■ **EXERCISE DIRECTIONS**
Leave the pictures out, and repeat exactly every line from the one with "Given: Click the ILZSTADT district label" through the end of the data below.

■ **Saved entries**
= Beginning of Section =
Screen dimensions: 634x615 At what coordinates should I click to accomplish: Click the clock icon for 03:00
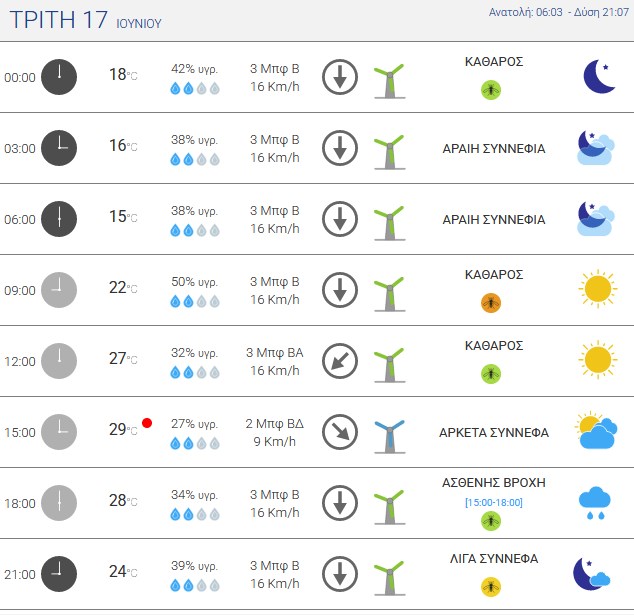(59, 148)
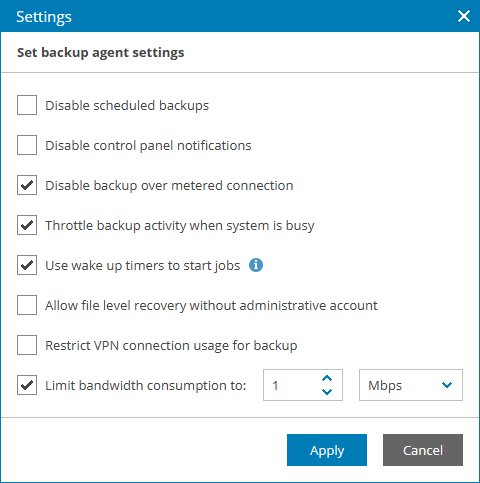Viewport: 480px width, 483px height.
Task: Increase the bandwidth value with the up arrow
Action: point(327,378)
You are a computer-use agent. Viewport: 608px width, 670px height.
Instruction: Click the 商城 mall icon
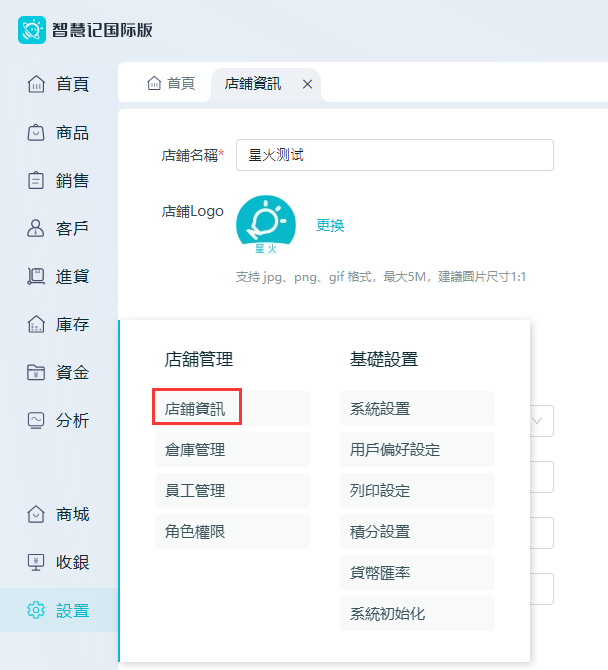(37, 514)
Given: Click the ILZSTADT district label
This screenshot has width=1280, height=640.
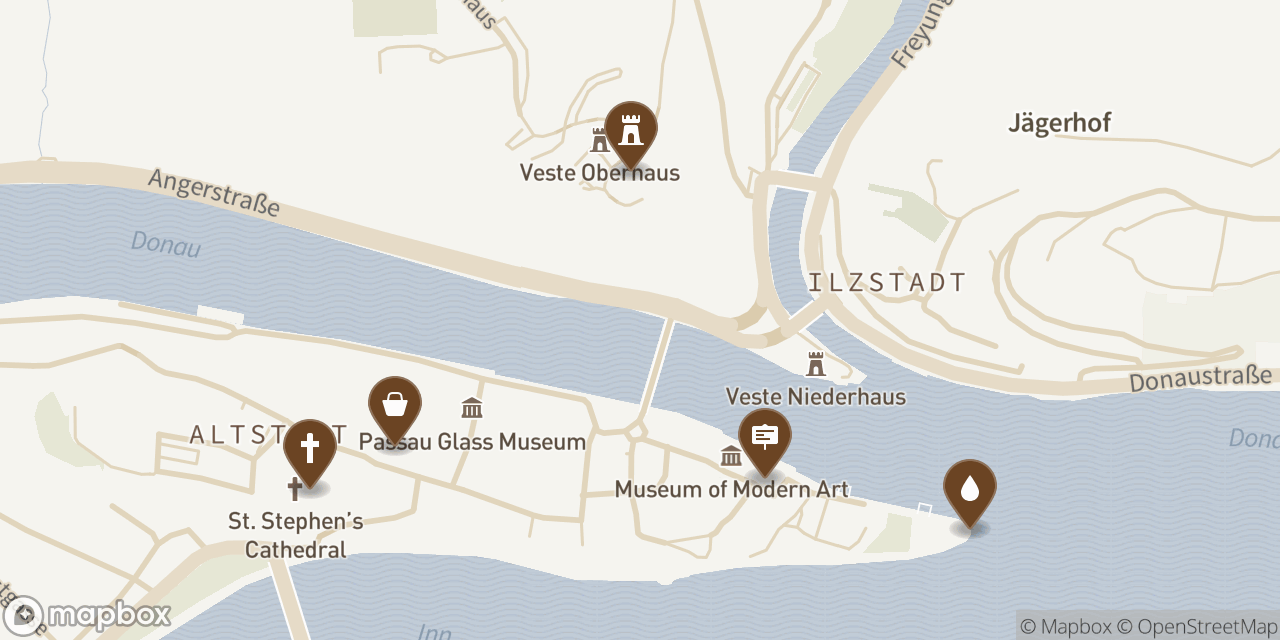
= End of Section =
■ **EXERCISE ANSWER**
Given: Click the ILZSTADT district label
This screenshot has width=1280, height=640.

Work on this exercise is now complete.